The novelty of the invention is that the previous phases are carried out maintaining, at all times, the control of the frequency of the currents in the rotor generated by the first electronic converter (106) of the power unit (101) connected to the rotor of the generator. One of the advantages of this method is to allow the control and maintenance of the continuous bus (108) voltage.
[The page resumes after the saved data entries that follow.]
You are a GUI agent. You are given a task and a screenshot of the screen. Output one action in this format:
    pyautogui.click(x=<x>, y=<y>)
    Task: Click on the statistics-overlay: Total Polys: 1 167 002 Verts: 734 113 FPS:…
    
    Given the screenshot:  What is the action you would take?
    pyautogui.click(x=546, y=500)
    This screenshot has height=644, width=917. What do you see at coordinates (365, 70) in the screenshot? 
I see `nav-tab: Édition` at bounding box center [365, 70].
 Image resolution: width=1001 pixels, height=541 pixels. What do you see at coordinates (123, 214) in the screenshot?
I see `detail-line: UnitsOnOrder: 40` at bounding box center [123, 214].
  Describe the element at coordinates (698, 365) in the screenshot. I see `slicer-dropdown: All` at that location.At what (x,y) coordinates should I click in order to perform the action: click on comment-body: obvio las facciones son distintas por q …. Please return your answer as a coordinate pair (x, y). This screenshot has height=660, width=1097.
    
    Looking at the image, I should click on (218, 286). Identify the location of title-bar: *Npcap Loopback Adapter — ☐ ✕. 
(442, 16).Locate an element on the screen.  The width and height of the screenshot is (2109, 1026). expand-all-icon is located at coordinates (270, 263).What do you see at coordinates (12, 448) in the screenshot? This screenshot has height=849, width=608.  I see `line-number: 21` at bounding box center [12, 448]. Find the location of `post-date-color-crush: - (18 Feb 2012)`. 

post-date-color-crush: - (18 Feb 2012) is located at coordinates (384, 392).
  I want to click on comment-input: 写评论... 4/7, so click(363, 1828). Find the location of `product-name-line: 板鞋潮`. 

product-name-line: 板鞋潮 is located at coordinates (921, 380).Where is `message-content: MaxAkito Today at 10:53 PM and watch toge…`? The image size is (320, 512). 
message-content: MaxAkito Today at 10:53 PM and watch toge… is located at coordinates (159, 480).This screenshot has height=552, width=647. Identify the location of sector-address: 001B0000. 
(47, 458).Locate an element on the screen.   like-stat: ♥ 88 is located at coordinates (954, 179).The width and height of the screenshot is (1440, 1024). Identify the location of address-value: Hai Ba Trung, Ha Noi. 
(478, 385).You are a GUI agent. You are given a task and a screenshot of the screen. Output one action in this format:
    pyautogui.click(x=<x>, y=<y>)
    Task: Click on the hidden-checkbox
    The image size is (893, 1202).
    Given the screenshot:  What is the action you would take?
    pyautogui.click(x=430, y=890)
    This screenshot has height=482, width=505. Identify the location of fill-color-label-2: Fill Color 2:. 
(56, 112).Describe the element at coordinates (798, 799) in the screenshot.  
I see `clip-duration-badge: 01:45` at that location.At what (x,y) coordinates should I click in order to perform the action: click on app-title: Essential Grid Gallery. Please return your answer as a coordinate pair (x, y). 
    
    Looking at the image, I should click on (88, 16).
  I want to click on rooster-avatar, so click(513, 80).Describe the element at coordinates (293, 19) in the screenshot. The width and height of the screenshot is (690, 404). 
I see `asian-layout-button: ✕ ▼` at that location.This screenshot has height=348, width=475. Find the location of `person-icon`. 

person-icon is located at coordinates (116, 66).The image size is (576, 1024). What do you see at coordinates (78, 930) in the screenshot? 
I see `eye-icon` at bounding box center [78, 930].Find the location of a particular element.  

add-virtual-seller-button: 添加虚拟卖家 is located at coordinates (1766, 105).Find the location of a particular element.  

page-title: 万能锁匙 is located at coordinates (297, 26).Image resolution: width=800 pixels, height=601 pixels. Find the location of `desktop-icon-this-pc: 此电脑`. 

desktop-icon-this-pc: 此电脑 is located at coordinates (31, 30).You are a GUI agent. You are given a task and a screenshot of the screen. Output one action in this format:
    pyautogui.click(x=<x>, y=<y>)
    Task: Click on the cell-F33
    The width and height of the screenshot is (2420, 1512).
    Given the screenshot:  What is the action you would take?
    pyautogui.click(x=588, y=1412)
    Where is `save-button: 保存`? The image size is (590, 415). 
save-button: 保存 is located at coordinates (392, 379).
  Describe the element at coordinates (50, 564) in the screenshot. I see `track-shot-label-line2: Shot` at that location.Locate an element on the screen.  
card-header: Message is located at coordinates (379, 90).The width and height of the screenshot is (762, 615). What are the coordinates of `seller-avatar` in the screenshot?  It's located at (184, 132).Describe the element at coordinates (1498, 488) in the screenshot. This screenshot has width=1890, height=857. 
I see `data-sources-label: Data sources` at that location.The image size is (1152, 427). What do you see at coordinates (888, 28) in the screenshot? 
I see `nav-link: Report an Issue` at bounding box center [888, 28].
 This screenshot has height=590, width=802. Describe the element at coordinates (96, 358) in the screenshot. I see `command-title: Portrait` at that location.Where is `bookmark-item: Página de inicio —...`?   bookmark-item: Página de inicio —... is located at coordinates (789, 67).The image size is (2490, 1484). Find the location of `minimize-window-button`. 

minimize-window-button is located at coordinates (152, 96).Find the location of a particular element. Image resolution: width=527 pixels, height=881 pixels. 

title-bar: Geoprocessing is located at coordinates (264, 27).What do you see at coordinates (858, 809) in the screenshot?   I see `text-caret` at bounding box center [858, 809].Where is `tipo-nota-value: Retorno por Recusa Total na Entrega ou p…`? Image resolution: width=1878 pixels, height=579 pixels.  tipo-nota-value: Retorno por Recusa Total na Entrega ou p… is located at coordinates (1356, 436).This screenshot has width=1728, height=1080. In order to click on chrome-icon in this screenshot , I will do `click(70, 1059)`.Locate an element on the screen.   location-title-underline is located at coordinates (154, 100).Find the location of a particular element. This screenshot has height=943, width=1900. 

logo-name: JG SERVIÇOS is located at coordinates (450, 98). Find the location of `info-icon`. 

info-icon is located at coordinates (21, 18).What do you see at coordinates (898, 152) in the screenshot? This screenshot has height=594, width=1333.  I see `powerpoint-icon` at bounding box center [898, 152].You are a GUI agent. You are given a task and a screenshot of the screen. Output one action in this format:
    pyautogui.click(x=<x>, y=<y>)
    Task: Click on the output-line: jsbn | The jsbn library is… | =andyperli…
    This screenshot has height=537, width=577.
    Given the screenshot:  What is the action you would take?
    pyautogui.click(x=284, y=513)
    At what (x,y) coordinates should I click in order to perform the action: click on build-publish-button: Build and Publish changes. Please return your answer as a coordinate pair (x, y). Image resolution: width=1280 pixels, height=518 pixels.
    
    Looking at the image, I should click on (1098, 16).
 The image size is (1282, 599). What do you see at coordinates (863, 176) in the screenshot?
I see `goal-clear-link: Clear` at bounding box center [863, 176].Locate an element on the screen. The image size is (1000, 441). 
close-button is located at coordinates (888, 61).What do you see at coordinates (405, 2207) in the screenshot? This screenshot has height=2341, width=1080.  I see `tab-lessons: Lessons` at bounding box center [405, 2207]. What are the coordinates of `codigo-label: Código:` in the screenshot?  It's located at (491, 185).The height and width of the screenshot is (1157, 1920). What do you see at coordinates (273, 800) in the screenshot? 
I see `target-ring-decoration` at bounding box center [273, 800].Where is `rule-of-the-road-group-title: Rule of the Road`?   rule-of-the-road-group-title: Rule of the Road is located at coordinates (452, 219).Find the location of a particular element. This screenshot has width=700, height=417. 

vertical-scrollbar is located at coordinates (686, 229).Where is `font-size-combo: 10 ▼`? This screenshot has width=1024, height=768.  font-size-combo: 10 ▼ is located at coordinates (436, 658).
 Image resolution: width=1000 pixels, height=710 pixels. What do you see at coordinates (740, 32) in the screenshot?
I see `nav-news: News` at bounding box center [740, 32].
Since the control of the frequency of the currents in the rotor is maintained at all times, a preferred embodiment of the invention may not be provided with the braking chopper located in the continuous bus (108) of the power unit (101), thus preventing the addition of further elements.
In a preferred embodiment, the second electronic converter (107) connected to the electrical network (102) can be deactivated during the disconnection period, for example, in case of a gap in the mains voltage, the semiconductors of the second electronic converter (107) might stop switching since by having no mains voltage it would not be possible to exchange power between the continuous bus and the electrical network.

Claims

1. Method for controlling a wind turbine applied to generators connected to the electrical network of the asynchronous type with wound rotor, having at least one first electronic converter connected to the rotor and at least a load capable of being connected to the stator, and comprising the stator disconnection from the electrical network and its connection to the load; characterized in that, during the stator disconnection of the generator from the electrical network and its connection to the load, it comprises:

varying the frequency of the currents in the rotor generated by the first electronic converter connected to the rotor of the generator in order to control the power flow between the rotor of the generator and the first electronic converter.

2. Method for controlling a wind turbine according to claim 1, having at least one power unit including at least the first electronic converter and at least one continuous bus, characterized in that it comprises maintaining the continuous bus voltage within a working range by controlling the power flow between the rotor of the generator and the first electronic converter.